Compito scritto: Traduci in inglese questa frase del testo della pagina: "Altri attori sarebbero comunque pronti a prendere il nostro posto nella competizione internazionale di un settore dove non possiamo rischiare di restare esclusi perdendo fette di mercato importanti per la nostra economia."

Testo della pagina:
----------
In sede istituzionale, come in ambito politico e nel mondo delle imprese, è diffusa la tesi secondo cui sarebbe inutile lo stop alla produzione e al commercio di armi da parte di un solo Paese in un mondo segnato dalla corsa al riarmo. Altri attori sarebbero comunque pronti a prendere il nostro posto nella competizione internazionale di un settore dove non possiamo rischiare di restare esclusi perdendo fette di mercato importanti per la nostra economia. Non le pare una tesi realistica e ragionevole?
----------
Materiale:
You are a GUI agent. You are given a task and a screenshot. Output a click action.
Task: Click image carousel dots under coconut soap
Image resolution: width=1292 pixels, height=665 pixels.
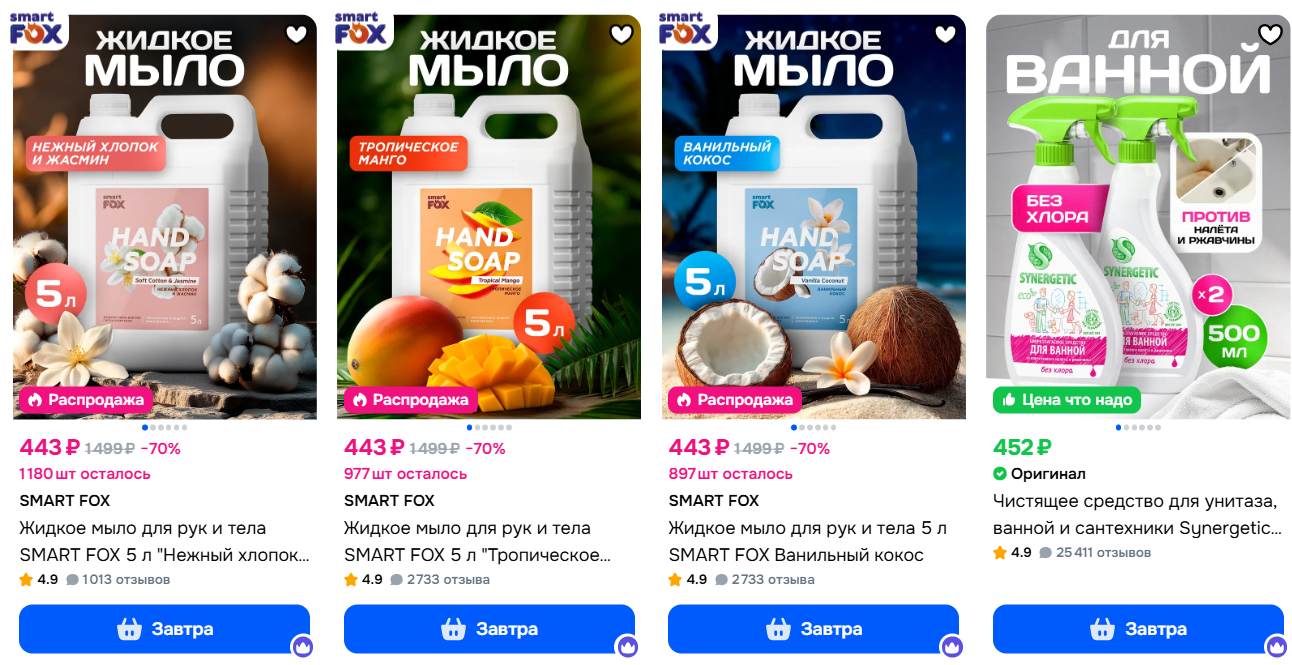tap(813, 428)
----------
Risposta al compito: Other players would be ready to take our place anyway in the international competition of a sector where we cannot risk being left out, losing market shares that are important for our economy.